#### The problem
Transcribe every record exactly as it appears.

#### Supplied material
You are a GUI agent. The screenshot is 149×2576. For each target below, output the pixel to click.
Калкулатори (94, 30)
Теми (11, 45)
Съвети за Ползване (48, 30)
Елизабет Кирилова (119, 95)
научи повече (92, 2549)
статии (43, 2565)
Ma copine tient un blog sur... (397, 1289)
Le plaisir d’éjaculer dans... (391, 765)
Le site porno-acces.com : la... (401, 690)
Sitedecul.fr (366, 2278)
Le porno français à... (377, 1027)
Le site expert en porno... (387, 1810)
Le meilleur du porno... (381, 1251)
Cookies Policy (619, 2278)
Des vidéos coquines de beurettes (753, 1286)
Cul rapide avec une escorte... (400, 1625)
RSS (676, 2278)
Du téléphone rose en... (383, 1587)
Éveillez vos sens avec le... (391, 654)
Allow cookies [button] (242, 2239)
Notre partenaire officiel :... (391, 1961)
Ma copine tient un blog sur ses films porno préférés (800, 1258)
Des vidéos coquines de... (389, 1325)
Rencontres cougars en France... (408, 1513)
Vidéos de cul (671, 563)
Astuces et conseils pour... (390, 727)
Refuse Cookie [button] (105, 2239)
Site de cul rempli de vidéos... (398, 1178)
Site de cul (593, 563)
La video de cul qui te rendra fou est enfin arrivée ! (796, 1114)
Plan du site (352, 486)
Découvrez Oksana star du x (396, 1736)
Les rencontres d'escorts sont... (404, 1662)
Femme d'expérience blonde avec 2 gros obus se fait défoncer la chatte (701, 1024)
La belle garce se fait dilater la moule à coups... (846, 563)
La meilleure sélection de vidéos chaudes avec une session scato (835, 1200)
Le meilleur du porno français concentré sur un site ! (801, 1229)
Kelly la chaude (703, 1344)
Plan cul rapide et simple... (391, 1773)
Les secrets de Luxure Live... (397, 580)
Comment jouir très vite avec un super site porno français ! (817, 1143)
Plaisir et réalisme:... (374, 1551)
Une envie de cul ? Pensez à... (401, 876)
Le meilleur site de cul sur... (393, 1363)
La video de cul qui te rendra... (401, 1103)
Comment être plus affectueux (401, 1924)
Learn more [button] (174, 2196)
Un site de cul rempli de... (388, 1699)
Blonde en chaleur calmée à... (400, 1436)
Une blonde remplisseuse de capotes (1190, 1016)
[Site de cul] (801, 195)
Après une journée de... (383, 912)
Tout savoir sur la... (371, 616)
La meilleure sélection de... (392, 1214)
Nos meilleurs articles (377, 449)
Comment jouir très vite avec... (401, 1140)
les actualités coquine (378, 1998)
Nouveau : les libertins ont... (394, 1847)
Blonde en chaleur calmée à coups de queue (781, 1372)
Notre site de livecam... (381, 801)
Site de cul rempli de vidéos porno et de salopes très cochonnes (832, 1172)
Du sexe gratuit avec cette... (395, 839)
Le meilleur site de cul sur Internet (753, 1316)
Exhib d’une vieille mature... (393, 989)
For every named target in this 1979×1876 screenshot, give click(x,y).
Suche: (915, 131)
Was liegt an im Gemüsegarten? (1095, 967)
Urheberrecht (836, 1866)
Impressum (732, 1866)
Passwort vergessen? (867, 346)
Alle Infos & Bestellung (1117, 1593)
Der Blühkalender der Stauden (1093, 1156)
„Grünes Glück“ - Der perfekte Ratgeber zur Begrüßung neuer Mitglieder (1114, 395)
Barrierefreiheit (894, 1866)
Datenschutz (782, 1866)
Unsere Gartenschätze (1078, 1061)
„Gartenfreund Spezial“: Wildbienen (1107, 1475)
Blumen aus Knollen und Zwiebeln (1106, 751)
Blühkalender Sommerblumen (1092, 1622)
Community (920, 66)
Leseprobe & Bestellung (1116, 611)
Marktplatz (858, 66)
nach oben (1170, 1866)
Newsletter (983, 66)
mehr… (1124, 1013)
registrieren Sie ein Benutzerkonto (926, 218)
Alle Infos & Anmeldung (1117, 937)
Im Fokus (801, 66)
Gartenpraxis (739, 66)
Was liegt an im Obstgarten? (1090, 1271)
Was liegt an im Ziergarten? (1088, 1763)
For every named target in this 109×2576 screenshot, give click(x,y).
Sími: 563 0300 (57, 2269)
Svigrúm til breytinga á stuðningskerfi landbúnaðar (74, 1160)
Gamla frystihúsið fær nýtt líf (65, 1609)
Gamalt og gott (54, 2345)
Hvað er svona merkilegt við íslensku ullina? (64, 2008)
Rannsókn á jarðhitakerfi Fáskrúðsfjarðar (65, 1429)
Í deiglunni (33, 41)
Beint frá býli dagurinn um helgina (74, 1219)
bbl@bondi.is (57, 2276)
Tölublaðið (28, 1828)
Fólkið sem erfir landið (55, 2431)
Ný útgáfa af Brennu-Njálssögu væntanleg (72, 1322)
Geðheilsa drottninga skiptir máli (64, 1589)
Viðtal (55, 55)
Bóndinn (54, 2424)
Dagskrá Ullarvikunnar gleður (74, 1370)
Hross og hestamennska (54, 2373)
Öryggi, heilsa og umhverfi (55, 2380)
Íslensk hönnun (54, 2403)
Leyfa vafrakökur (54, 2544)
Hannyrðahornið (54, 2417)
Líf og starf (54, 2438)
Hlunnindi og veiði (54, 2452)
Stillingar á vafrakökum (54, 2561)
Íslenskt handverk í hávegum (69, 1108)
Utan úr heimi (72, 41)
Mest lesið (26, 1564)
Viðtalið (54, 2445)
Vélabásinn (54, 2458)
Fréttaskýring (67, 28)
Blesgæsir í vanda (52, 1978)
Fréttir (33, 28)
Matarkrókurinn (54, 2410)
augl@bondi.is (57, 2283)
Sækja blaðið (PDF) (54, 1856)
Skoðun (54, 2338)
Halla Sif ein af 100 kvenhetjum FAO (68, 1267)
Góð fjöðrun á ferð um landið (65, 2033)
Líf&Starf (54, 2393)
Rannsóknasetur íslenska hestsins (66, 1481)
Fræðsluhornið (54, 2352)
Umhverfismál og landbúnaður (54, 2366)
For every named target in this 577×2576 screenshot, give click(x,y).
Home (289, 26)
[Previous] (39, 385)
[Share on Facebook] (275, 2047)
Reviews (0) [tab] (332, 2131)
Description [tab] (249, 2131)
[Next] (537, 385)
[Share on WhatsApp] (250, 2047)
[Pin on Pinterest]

#### Exercise result
You are a GUI agent. The screenshot is 149×2576. For each target below, output the pixel to click.
Калкулатори (94, 30)
Теми (11, 45)
Съвети за Ползване (48, 30)
Елизабет Кирилова (119, 95)
научи повече (92, 2549)
статии (43, 2565)
Ma copine tient un blog sur... (397, 1289)
Le plaisir d’éjaculer dans... (391, 765)
Le site porno-acces.com : la... (401, 690)
Sitedecul.fr (366, 2278)
Le porno français à... (377, 1027)
Le site expert en porno... (387, 1810)
Le meilleur du porno... (381, 1251)
Cookies Policy (619, 2278)
Des vidéos coquines de beurettes (753, 1286)
Cul rapide avec une escorte... (400, 1625)
RSS (676, 2278)
Du téléphone rose en... (383, 1587)
Éveillez vos sens avec le... (391, 654)
Allow cookies [button] (242, 2239)
Notre partenaire officiel :... (391, 1961)
Ma copine tient un blog sur ses films porno préférés (800, 1258)
Des vidéos coquines de... (389, 1325)
Rencontres cougars en France... (408, 1513)
Vidéos de cul (671, 563)
Astuces et conseils pour... (390, 727)
Refuse Cookie [button] (105, 2239)
Site de cul rempli de vidéos... (398, 1178)
Site de cul (593, 563)
La video de cul qui te rendra fou est enfin arrivée ! (796, 1114)
Plan du site (352, 486)
Découvrez Oksana star du x (396, 1736)
Les rencontres d'escorts sont... (404, 1662)
Femme d'expérience blonde avec 2 gros obus se fait défoncer la chatte (701, 1024)
La belle garce se fait dilater la moule à coups... (846, 563)
La meilleure sélection de vidéos chaudes avec une session scato (835, 1200)
Le meilleur du porno français concentré sur un site ! (801, 1229)
Kelly la chaude (703, 1344)
Plan cul rapide et simple... (391, 1773)
Les secrets de Luxure Live... (397, 580)
Comment jouir très vite avec un super site porno français ! (817, 1143)
Plaisir et réalisme:... (374, 1551)
Une envie de cul ? Pensez à... (401, 876)
Le meilleur site de cul sur... (393, 1363)
La video de cul qui te rendra... (401, 1103)
Comment être plus affectueux (401, 1924)
Learn more [button] (174, 2196)
Un site de cul rempli de... (388, 1699)
Blonde en chaleur calmée à... (400, 1436)
Une blonde remplisseuse de capotes (1190, 1016)
[Site de cul] (801, 195)
Après une journée de... (383, 912)
Tout savoir sur la... (371, 616)
La meilleure sélection de... (392, 1214)
Nos meilleurs articles (377, 449)
Comment jouir très vite avec... (401, 1140)
les actualités coquine (378, 1998)
Nouveau : les libertins ont... (394, 1847)
Blonde en chaleur calmée à coups de queue (781, 1372)
Notre site de livecam... (381, 801)
Site de cul rempli de vidéos porno et de salopes très cochonnes (832, 1172)
Du sexe gratuit avec cette... (395, 839)
Le meilleur site de cul sur Internet (753, 1316)
Exhib d’une vieille mature... (393, 989)
For every named target in this 1979×1876 screenshot, give click(x,y).
Suche: (915, 131)
Was liegt an im Gemüsegarten? (1095, 967)
Urheberrecht (836, 1866)
Impressum (732, 1866)
Passwort vergessen? (867, 346)
Alle Infos & Bestellung (1117, 1593)
Der Blühkalender der Stauden (1093, 1156)
„Grünes Glück“ - Der perfekte Ratgeber zur Begrüßung neuer Mitglieder (1114, 395)
Barrierefreiheit (894, 1866)
Datenschutz (782, 1866)
Unsere Gartenschätze (1078, 1061)
„Gartenfreund Spezial“: Wildbienen (1107, 1475)
Blumen aus Knollen und Zwiebeln (1106, 751)
Blühkalender Sommerblumen (1092, 1622)
Community (920, 66)
Leseprobe & Bestellung (1116, 611)
Marktplatz (858, 66)
nach oben (1170, 1866)
Newsletter (983, 66)
mehr… (1124, 1013)
registrieren Sie ein Benutzerkonto (926, 218)
Alle Infos & Anmeldung (1117, 937)
Im Fokus (801, 66)
Gartenpraxis (739, 66)
Was liegt an im Obstgarten? (1090, 1271)
Was liegt an im Ziergarten? (1088, 1763)
For every named target in this 109×2576 screenshot, give click(x,y).
Sími: 563 0300 (57, 2269)
Svigrúm til breytinga á stuðningskerfi landbúnaðar (74, 1160)
Gamla frystihúsið fær nýtt líf (65, 1609)
Gamalt og gott (54, 2345)
Hvað er svona merkilegt við íslensku ullina? (64, 2008)
Rannsókn á jarðhitakerfi Fáskrúðsfjarðar (65, 1429)
Í deiglunni (33, 41)
Beint frá býli dagurinn um helgina (74, 1219)
bbl@bondi.is (57, 2276)
Tölublaðið (28, 1828)
Fólkið sem erfir landið (55, 2431)
Ný útgáfa af Brennu-Njálssögu væntanleg (72, 1322)
Geðheilsa drottninga skiptir máli (64, 1589)
Viðtal (55, 55)
Bóndinn (54, 2424)
Dagskrá Ullarvikunnar gleður (74, 1370)
Hross og hestamennska (54, 2373)
Öryggi, heilsa og umhverfi (55, 2380)
Íslensk hönnun (54, 2403)
Leyfa vafrakökur (54, 2544)
Hannyrðahornið (54, 2417)
Líf og starf (54, 2438)
Hlunnindi og veiði (54, 2452)
Stillingar á vafrakökum (54, 2561)
Íslenskt handverk í hávegum (69, 1108)
Utan úr heimi (72, 41)
Mest lesið (26, 1564)
Viðtalið (54, 2445)
Vélabásinn (54, 2458)
Fréttaskýring (67, 28)
Blesgæsir í vanda (52, 1978)
Fréttir (33, 28)
Matarkrókurinn (54, 2410)
augl@bondi.is (57, 2283)
Sækja blaðið (PDF) (54, 1856)
Skoðun (54, 2338)
Halla Sif ein af 100 kvenhetjum FAO (68, 1267)
Góð fjöðrun á ferð um landið (65, 2033)
Líf&Starf (54, 2393)
Rannsóknasetur íslenska hestsins (66, 1481)
Fræðsluhornið (54, 2352)
Umhverfismál og landbúnaður (54, 2366)
For every named target in this 577×2576 screenshot, give click(x,y).
Home (289, 26)
[Previous] (39, 385)
[Share on Facebook] (275, 2047)
Reviews (0) [tab] (332, 2131)
Description [tab] (249, 2131)
[Next] (537, 385)
[Share on WhatsApp] (250, 2047)
[Pin on Pinterest]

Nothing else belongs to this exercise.